Not only does invalid traffic increase the risk of having your AdSense account suspended, but it also increases the costs of advertisers. Furthermore, large amounts of non-converting traffic can devalue a publisher’s inventory.
To begin to identify and eliminate invalid traffic, publishers should start by filtering out bots. This can be done with the use of Google Analytics. Here’s how:
Login to your Google Analytics account
Click on the Admin button
Navigate to the View tab and click on View Settings
Scroll down the page and select the Bot Filtering option if it’s unchecked.
Finally, ensure to Save your settings
It is important to note that while Google Analytics is quite efficient in filtering different types of invalid traffic, it is not infallible and does not guarantee the 100% removal of invalid traffic.
Therefore, it is essential for publishers to also follow best practices.
Never click on your own Ads
Follow guidelines and policies for ad serving and placement
Have traffic validated by a third-party
With advertisers becoming increasingly concerned about ad fraud, publishers should ensure that they are on top of the threat posed by invalid traffic.
For maximum ad revenue for everyone involved, publishers should constantly be monitoring their traffic sources and using the above methods to filter IVT.
Is your site struggling with invalid traffic, bots, and ad fraud?
Contact our friendly team at Publift to learn more about protecting your reputation and revenue today.
How can a website detect and block invalid traffic?
Detecting and blocking invalid traffic by Google Analytics:
Following are the factors that help in detecting Google Analytics:
Decreased Session Duration
Increased Number of Pageviews
Increased Number of Pages per Session
Visibly Increased or Decreased Bounce Rate
Decreased Page Load Speed
Google Analytics makes it easy to block invalid traffic. To do so, you can follow the following steps:
Go to your Google Analytics account and click on the "Admin" button.
Go to the "View" tab and click on "View Settings."

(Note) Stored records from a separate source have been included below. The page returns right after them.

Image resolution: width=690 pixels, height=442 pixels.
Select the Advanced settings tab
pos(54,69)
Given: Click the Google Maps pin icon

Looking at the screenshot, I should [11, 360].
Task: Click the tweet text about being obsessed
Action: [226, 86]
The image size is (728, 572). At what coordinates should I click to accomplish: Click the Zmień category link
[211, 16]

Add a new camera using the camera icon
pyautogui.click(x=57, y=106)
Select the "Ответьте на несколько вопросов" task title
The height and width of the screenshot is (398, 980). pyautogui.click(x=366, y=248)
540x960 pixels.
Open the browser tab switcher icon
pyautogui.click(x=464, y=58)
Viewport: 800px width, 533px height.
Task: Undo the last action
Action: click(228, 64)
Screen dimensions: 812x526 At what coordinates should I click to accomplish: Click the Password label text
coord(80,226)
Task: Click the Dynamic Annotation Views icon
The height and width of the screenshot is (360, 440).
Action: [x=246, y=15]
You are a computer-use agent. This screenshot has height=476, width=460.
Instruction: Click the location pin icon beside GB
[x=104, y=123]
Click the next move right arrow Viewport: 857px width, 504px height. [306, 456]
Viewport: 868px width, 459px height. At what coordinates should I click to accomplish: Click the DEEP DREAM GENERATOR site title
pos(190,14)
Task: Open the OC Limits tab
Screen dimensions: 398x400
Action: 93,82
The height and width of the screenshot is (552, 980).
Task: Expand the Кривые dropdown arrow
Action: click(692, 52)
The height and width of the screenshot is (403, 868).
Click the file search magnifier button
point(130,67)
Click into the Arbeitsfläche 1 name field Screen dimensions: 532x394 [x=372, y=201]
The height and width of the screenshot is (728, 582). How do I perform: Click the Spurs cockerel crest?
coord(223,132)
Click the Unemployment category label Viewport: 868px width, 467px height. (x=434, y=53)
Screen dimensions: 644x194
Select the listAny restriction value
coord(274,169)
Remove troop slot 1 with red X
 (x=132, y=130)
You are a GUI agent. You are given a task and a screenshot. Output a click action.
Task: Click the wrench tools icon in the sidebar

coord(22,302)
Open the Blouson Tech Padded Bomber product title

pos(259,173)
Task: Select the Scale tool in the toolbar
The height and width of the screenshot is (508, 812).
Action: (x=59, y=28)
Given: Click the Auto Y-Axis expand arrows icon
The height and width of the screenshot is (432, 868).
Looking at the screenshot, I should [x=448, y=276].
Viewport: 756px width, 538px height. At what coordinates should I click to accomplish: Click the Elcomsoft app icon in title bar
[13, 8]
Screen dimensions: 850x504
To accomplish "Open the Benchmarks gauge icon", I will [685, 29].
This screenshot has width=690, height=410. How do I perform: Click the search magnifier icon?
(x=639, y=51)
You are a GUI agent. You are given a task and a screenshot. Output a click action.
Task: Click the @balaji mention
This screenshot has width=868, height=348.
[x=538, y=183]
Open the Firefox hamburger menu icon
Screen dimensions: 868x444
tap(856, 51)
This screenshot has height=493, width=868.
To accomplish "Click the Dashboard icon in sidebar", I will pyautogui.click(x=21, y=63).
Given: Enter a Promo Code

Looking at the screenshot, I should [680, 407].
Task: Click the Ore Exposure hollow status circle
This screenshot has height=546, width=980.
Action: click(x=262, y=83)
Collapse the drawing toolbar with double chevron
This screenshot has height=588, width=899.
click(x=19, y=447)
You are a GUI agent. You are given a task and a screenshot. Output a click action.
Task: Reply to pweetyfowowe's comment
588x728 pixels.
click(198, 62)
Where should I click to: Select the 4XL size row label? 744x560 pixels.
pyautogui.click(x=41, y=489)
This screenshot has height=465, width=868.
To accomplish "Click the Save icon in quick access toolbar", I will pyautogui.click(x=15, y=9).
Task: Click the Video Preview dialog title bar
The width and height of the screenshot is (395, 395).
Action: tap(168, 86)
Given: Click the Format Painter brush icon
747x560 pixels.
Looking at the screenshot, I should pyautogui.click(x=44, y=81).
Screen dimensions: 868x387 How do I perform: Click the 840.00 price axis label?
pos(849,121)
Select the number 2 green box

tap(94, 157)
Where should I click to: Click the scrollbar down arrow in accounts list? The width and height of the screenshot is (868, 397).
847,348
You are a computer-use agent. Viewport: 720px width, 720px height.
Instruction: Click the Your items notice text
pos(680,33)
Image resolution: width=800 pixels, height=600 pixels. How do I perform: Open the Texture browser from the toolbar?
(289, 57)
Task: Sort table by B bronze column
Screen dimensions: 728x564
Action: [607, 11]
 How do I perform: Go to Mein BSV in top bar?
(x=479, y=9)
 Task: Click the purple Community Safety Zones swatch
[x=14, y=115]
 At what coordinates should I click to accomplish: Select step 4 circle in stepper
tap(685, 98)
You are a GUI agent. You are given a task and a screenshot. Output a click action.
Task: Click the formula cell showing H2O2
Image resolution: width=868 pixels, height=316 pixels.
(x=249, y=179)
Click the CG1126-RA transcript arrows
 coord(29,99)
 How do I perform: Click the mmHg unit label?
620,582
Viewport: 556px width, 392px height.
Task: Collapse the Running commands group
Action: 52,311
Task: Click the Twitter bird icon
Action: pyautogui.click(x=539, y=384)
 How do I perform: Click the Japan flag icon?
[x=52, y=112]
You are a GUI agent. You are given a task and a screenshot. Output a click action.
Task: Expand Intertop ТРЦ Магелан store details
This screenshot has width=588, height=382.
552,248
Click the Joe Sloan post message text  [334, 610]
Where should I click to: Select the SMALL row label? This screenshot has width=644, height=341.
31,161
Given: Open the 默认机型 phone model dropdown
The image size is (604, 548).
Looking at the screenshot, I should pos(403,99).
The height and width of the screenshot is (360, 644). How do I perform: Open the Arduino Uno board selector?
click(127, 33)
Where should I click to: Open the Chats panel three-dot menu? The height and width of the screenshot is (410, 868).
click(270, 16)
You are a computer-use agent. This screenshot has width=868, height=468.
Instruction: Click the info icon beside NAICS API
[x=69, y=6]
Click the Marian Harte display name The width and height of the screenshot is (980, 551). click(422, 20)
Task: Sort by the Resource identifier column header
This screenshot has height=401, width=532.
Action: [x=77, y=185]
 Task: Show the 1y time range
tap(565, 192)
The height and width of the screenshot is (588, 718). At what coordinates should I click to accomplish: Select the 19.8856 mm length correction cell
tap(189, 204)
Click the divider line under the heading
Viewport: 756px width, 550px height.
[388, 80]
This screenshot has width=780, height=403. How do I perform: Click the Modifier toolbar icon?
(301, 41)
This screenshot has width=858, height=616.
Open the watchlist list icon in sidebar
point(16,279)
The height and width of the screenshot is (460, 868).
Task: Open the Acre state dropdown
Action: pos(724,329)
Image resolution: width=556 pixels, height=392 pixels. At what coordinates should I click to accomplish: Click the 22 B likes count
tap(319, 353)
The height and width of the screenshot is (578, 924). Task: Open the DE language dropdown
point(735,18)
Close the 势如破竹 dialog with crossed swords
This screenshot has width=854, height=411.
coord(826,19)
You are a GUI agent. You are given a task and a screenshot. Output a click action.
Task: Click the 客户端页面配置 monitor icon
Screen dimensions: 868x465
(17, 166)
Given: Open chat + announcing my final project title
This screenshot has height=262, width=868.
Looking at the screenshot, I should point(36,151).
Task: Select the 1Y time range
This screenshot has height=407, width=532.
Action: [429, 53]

Find the "Bot Filtering" option and click the checkbox if it’s not checked.
Save the settings.
This way you can filter bot traffic using Google Analytics. Apart from GA, you can follow the below methods as well:
Manually Block Invalid IP Addresses
Use Bot Management Solution
Use a Web Application Firewall (WAF)
Use WordPress Plugins
Use IAB Bot lists
How does AdSense detect invalid clicks?
Every click on an ad is examined by Google. Google has sophisticated systems to identify valid clicks and impressions. If an invalid click is identified, Google removes it from reports and payments. There are several methods that Adsense uses to detect invalid clicks:
Visitors with several click ads
It is good to receive one or two clicks from different individuals, but when you are getting 10+ ad clicks from a single person, Google starts taking that into consideration and monitoring your account.
Many site visitors from a sole IP address
If a single IP address is being used to click on a particular ad, Google Algorithm easily detects such activities.
Many visits from the same referrer
Google AdSense keeps a proper check of organic visitors coming via Bing, Yahoo, Google, or any other. If there are many visits from the same referrer, Google considers it as spam.
Visits & clicks from your IP address
If the site traffic and clicks originate from your very own IP address, Adsense do not consider it and mark them as fraudulent clicks.